Le bailleur qui accepte de louer son logement en colocation est soumis à des obligations.
Il doit notamment louer un logement décent.
Il doit effectuer les travaux et réparations à sa charge pour le bon entretien du logement.
Il doit accepter les aménagements réalisés par les colocataires tant qu’il ne s’agit pas d’une transformation du logement.
Il doit assurer la jouissance paisible du logement aux colocataires.
Il doit remettre gratuitement les quittances de loyers faisant apparaître le montant du loyer et des charges aux colocataires qui le demandent.
Il doit respecter des règles strictes s’il souhaite résilier le bail : préavis, motif valable, modalités d’information des colocataires.
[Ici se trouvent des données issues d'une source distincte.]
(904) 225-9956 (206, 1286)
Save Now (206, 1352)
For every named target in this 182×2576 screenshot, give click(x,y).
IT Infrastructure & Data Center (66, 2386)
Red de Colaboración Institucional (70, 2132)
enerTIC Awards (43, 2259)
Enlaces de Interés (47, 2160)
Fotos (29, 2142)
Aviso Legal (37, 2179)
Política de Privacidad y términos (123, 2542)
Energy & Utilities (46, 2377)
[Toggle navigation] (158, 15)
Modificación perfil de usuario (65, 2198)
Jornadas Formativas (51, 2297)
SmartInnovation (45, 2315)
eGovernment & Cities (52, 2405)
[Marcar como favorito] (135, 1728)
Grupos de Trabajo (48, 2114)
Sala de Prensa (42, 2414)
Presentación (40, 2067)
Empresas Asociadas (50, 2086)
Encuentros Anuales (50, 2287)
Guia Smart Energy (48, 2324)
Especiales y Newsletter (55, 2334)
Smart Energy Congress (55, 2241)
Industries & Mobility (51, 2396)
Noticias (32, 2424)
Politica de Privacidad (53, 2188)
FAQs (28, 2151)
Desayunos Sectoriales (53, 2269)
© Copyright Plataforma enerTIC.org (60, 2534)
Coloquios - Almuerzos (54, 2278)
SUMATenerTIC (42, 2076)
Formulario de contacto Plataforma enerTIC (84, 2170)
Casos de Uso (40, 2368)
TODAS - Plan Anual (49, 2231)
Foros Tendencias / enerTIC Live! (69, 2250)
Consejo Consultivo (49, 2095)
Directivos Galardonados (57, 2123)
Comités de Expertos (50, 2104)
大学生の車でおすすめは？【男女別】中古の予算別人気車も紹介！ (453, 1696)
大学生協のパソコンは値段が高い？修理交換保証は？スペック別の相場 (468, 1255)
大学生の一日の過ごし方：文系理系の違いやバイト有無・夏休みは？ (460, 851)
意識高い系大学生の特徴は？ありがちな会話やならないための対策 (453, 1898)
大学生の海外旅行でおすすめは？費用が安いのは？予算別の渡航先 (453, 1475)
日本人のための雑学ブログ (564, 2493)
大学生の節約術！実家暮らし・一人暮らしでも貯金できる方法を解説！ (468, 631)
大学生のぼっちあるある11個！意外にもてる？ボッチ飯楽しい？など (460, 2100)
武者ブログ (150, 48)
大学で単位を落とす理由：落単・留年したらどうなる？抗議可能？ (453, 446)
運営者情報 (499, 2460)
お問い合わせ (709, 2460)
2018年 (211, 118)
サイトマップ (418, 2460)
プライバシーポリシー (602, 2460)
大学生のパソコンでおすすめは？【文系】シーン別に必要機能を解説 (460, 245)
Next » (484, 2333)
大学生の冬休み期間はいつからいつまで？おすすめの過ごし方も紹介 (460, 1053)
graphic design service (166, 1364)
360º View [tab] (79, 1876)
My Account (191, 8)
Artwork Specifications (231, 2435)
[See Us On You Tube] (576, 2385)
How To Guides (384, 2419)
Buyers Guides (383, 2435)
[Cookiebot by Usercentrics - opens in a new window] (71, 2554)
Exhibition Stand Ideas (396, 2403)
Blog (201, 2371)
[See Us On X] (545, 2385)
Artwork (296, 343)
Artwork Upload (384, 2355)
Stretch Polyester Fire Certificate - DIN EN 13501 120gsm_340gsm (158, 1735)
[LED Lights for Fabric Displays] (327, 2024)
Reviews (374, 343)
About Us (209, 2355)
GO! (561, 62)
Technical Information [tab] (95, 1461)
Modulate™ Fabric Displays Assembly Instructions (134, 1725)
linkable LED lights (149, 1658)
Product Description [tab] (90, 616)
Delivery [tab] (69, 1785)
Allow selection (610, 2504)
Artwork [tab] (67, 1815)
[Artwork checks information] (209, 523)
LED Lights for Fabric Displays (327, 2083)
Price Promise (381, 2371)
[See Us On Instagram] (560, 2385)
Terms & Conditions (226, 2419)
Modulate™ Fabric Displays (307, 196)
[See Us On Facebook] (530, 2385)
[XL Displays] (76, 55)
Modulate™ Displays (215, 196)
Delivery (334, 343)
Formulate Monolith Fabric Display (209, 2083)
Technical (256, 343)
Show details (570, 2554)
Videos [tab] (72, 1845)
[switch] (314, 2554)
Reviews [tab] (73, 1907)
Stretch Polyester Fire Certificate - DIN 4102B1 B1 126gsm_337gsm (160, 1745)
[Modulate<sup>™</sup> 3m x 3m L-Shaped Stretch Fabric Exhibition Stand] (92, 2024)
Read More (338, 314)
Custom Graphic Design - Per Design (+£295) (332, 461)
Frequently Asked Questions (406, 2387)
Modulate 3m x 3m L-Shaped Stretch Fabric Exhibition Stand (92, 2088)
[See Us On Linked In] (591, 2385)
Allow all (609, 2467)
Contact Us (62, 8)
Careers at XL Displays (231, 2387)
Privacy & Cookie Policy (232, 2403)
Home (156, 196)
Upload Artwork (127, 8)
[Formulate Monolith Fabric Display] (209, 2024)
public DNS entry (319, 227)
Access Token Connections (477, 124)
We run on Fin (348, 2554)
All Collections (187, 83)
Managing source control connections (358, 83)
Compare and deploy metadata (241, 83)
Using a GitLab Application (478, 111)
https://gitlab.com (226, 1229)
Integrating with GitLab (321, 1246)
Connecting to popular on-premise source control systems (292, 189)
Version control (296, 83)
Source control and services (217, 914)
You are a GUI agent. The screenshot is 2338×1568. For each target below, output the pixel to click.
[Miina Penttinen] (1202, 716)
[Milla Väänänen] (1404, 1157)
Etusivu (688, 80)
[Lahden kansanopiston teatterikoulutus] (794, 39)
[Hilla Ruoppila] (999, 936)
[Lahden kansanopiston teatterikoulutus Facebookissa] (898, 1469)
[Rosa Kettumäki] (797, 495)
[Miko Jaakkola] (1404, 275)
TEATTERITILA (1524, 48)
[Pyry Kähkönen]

Droits et devoirs des colocataires en colocation
Lorsque la colocation fait l’objet d’un bail collectif, les colocataires bénéficient tous des mêmes droits et sont soumis aux mêmes obligations. Ils ont le droit de vivre et circuler librement dans le logement. Ils ont le droit de toucher des aides au logement.
Les colocataires doivent :
- s’acquitter du loyer et des charges.
- effectuer et prendre en charge les réparations locatives qui leur incombent.
- utiliser paisiblement le logement. Ils ont le droit d’aménager le logement mais ne doivent pas le transformer sans l’accord écrit du bailleur.
- souscrire l’assurance obligatoire des risques locatifs.
- respecter le règlement de copropriété annexé au bail si le logement se trouve dans une copropriété.
- respecter le règlement intérieur de la colocation (ou pacte ou charte de la colocation).
- s’acquitter des impôts liés au logement loué en colocation.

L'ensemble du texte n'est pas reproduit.